The terrestrial carbon cycle is dependent on the nutrient nitrogen, which comes from natural and anthropogenic deposition, and biological fixation. As atmospheric carbon dioxide concentrations increase, it is expected there will be increased plant productivity and carbon sequestration. However, how strong this ‘fertilisation’ effect will be somewhat dependent on availability of nitrogen. The anthropogenic deposition of nitrogen is likely to be a major contributor to the terrestrial nitrogen cycle, and therefore one of the key determinants of the carbon uptake by the terrestrial biosphere.
 
Using JULES-CN, a version of the UK’s land surface model that includes a carbon and nitrogen cycle, we explore a range of nitrogen deposition scenarios in a high CO2 world. We use the Representative Concentration Pathway (RCP) scenarios of nitrogen deposition to consider ‘realistic’ scenarios.

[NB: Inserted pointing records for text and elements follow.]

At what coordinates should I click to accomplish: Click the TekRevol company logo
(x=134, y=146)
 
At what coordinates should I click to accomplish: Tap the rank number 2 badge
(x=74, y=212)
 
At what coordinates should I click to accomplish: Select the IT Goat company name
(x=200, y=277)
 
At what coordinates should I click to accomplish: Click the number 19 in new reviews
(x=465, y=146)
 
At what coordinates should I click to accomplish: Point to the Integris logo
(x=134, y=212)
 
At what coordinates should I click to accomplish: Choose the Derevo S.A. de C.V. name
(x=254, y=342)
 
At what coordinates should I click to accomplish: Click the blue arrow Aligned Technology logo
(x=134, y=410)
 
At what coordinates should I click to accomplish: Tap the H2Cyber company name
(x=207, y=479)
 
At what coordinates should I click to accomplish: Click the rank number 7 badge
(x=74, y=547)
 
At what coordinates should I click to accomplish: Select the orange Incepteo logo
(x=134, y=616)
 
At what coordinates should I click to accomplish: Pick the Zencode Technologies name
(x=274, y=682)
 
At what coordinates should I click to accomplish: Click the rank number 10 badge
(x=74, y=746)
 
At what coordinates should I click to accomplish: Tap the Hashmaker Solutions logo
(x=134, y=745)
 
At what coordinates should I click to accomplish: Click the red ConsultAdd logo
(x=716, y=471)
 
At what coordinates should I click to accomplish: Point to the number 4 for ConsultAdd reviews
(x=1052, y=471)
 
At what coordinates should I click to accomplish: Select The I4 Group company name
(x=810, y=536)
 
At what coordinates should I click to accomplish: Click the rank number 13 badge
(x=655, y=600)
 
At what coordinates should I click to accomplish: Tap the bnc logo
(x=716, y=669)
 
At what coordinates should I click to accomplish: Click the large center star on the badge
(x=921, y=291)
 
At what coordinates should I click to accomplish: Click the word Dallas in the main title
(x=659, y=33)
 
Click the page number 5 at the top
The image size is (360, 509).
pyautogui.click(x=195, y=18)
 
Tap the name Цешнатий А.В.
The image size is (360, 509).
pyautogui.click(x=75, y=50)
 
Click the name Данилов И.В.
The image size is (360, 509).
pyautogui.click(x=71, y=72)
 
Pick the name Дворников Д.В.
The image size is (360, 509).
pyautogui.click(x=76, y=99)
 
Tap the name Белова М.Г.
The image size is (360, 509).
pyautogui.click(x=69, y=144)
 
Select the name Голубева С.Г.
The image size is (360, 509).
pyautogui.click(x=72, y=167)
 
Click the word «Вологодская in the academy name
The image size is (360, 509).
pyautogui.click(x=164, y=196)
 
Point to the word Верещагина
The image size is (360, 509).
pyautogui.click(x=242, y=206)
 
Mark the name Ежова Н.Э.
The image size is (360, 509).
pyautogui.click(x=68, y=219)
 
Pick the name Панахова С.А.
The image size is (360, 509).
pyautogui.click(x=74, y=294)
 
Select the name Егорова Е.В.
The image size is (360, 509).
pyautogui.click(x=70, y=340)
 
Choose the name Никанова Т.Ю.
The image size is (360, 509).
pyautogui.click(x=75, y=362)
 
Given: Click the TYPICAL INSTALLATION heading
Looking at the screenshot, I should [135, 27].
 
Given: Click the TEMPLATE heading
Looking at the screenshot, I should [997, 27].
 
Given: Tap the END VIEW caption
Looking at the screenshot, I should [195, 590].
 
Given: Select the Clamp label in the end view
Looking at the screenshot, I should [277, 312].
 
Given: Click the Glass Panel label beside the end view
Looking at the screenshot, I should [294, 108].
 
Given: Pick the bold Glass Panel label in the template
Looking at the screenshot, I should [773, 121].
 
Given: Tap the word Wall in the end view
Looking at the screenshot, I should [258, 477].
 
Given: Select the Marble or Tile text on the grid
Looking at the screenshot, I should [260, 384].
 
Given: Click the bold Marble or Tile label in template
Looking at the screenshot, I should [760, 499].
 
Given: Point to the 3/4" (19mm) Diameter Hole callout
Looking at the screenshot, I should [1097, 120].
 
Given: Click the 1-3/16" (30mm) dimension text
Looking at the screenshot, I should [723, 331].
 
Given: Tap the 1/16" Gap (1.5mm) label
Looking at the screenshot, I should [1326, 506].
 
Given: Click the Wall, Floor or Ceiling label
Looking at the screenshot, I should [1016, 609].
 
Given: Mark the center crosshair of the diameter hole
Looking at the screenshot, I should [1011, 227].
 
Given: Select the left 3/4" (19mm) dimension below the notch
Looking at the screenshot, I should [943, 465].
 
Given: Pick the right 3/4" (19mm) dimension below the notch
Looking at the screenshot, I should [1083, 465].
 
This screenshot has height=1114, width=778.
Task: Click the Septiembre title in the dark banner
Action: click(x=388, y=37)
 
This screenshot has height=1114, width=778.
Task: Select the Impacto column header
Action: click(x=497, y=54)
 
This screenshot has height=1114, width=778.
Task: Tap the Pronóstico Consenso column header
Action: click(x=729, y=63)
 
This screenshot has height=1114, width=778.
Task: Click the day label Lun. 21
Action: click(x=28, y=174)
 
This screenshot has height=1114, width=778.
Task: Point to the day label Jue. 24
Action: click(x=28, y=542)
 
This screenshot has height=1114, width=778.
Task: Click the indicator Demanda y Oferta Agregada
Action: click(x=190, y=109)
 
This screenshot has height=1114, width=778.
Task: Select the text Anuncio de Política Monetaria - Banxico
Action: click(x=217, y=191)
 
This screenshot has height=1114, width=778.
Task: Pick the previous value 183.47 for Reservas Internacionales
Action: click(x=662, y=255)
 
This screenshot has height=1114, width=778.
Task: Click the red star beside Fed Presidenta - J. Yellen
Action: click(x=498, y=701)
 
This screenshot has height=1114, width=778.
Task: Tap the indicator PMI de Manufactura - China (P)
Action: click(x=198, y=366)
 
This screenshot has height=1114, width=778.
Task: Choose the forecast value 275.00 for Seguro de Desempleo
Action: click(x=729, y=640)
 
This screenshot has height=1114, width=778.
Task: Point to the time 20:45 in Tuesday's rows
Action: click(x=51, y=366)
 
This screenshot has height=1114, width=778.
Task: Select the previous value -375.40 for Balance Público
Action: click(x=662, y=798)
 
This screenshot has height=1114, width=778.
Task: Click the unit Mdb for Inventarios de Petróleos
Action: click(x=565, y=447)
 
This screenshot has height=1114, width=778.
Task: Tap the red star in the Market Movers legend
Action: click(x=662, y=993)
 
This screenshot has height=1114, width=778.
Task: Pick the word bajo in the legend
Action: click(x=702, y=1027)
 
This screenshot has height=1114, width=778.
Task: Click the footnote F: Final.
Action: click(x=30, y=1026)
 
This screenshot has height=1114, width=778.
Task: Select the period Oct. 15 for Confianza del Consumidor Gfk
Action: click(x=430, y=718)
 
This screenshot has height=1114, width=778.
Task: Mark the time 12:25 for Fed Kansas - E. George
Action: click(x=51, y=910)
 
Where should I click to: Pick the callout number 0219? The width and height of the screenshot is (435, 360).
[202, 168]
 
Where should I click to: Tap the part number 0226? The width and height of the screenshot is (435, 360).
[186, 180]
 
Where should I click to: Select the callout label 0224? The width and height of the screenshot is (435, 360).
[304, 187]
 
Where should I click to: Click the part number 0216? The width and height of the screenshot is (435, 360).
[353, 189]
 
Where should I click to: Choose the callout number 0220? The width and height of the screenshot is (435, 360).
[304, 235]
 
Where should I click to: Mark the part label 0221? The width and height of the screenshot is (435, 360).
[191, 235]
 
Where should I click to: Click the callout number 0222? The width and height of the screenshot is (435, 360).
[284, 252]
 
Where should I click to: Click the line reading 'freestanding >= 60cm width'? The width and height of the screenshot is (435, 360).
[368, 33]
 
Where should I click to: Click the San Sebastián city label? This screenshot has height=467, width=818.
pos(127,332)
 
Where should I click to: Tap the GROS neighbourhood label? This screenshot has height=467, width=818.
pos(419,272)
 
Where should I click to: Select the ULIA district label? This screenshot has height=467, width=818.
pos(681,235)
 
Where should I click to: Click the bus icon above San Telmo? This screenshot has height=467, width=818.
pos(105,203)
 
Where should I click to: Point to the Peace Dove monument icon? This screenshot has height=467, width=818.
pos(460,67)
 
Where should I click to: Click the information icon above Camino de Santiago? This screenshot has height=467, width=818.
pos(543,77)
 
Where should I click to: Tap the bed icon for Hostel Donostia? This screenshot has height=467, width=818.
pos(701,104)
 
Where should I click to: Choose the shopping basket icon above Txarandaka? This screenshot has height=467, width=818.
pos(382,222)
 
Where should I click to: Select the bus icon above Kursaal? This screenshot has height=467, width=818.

We also use a variety of idealised nitrogen deposition scenarios, including one fixed at present-day deposition, pre-industrial deposition, and a high, ‘geoengineered’ nitrogen deposition.
 
We show the differences in carbon storage and net primary productivity between the different scenarios. We assess whether nitrogen fertilisation of areas which would not otherwise benefit from carbon dioxide fertilisation would provide a significant climate benefit.
 

A212 - ORAL-0077: Modeling and assessing effectiveness of intercropping as a sustainable agricultural practice for food security and air pollution mitigation

Ka Ming Fung1, Amos P. K. Tai1, Taiwen Yong2, Xiaoming Liu3

1Earth System Science Programme, Faculty of Science, The Chinese University of Hong Kong, Shatin, Hong Kong 2College of Agronomy, Sichuan Agricultural University, Sichuan, China 3Shehong Agricultural Technology Station, Sichuan, China

The fast-growing world population will impose a severe pressure on our current global food production system. Meanwhile, boosting crop yield by increasing fertilizer use comes with a cascade of environmental problems including air pollution. In China, agricultural activities contribute to 95% of total ammonia emissions. Such emissions are attributable to ~20% of the fine particulate matter (PM2.5) formed in the downwind regions, which imposes severe health risks to the citizens. Field studies of soybean intercropping have demonstrated its potential to enhance crop yield, lower fertilizer use, and thus reduce ammonia emissions by taking advantage of legume nitrogen fixation and enabling mutualistic crop-crop interactions between legumes and non-legume crops. We extend the scale of individual field studies to all Chinese provinces using the process-based biogeochemical model, DeNitrification-DeComposition (DNDC), which dynamically simulates plant growth, soil chemistry, and reactive nitrogen emissions. We revise DNDC further to capture the belowground interactions of intercropped crops, and conduct model experiments to investigate the effects of maize-soybean intercropping systems in different sites by comparing their performance with their monoculture counterparts. With intercropping, only 58% of fertilizer is required to yield the same maize production, corresponding to a reduction of ammonia emission by 43% over China. Using the GEOS-Chem global 3-D chemical transport model, we estimate that such ammonia reduction can lessen downwind inorganic PM2.5 by up to 2.1% (equivalent to 1.3 μg m-3). We find nationwide adoption of maize-soybean intercropping can raise the annual net income from crop production by USD45 billion (equivalent to +85% from current practices), with a US$0.61 billion and US$1.5 billion of savings on fertilizers and air pollution-related health costs, respectively. Our results can serve as a scientific base for policy makers to consider promoting intercropping as a national standard to secure a steady and sustainable food supply and mitigate air pollution simultaneously.